◆ EXERCISE DIRECTIONS
This exercise asks for every line of the material that contains the word "computer".

+ + +

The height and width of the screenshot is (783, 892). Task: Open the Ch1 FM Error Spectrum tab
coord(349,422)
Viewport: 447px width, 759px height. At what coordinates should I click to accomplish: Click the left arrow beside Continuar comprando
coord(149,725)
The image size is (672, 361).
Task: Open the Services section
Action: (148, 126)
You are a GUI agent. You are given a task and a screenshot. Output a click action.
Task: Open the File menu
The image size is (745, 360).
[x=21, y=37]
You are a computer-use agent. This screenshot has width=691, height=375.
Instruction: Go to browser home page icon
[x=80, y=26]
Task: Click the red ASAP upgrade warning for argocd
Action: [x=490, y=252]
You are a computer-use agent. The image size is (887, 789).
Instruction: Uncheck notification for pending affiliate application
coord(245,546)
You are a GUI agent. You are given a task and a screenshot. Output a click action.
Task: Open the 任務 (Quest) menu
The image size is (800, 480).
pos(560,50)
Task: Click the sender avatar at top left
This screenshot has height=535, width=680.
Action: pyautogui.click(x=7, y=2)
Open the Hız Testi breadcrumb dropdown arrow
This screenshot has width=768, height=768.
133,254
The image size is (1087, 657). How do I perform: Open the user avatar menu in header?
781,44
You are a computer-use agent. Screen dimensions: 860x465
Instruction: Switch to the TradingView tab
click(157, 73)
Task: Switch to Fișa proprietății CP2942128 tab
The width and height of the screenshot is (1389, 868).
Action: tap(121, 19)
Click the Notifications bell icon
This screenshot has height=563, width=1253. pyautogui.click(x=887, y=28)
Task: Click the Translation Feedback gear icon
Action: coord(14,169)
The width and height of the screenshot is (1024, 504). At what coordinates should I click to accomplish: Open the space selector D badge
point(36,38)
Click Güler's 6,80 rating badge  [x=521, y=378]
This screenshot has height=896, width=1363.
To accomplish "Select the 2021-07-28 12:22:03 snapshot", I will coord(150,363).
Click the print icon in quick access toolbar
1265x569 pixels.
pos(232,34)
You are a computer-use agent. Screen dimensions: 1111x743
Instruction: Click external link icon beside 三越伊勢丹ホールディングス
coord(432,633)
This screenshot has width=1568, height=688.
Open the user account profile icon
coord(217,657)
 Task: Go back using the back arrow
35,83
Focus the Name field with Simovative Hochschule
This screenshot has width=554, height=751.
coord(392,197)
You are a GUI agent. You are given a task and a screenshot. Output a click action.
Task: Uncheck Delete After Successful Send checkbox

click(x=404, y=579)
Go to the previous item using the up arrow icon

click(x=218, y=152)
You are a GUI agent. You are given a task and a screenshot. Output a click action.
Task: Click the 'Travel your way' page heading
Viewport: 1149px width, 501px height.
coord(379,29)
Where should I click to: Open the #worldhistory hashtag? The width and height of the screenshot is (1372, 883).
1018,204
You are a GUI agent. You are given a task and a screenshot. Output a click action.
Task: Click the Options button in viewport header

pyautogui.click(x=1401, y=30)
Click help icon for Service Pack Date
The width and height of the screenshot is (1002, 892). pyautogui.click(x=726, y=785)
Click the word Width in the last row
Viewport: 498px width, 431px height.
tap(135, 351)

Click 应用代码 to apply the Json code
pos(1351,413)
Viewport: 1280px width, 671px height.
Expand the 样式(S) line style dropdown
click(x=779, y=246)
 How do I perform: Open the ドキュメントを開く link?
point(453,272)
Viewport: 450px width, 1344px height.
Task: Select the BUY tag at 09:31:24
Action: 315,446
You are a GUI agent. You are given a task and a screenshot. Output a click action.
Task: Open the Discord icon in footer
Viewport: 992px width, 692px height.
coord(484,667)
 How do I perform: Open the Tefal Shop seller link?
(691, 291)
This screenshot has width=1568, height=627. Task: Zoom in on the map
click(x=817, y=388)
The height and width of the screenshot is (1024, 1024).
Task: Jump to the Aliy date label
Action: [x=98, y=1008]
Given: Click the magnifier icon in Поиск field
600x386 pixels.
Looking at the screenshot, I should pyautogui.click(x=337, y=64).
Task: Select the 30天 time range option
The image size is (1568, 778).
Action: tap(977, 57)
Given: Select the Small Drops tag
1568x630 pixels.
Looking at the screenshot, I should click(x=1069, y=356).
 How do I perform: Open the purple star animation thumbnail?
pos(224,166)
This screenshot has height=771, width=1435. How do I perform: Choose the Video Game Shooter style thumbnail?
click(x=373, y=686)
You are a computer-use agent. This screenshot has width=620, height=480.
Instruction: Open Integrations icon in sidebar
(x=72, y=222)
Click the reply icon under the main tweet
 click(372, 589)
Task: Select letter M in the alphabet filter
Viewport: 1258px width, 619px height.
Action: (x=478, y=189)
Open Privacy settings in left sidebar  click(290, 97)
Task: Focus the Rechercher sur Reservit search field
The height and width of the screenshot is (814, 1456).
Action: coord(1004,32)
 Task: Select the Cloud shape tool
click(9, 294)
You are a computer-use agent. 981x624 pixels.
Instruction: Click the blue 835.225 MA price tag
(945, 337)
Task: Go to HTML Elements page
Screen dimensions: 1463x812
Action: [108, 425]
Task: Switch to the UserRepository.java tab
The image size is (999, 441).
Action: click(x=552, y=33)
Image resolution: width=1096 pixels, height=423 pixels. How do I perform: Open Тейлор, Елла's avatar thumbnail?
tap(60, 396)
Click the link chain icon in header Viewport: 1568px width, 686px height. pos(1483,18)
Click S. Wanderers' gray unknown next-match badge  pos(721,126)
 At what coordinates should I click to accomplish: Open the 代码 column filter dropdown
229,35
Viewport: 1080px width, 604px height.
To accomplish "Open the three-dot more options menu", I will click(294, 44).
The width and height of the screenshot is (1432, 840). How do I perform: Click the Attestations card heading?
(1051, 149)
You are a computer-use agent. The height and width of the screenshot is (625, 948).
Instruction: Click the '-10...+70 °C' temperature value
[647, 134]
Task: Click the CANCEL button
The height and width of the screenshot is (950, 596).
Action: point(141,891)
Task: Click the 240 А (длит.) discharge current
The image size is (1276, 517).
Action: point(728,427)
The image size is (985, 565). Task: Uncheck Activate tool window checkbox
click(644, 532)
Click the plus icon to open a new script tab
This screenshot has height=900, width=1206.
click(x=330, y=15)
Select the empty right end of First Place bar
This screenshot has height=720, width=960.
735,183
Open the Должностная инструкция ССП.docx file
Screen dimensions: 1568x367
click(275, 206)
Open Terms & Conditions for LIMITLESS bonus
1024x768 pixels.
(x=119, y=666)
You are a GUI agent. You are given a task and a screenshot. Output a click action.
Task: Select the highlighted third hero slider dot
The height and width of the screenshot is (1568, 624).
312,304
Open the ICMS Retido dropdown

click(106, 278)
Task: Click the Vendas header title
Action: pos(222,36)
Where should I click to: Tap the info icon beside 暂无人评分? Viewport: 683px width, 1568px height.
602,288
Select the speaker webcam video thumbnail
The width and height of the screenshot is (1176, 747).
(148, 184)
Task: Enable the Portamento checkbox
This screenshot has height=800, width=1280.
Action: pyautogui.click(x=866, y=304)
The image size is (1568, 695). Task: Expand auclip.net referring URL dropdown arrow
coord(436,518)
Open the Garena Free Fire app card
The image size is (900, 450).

+ + +

◆ RESULT OF THE EXERCISE
You are a computer-use agent. This screenshot has width=691, height=375.
You are a computer-use agent. The image size is (887, 789).
You are a computer-use agent. Screen dimensions: 860x465
You are a computer-use agent. Screen dimensions: 1111x743
You are a computer-use agent. This screenshot has width=620, height=480.
You are a computer-use agent. 981x624 pixels.
You are a computer-use agent. The height and width of the screenshot is (625, 948).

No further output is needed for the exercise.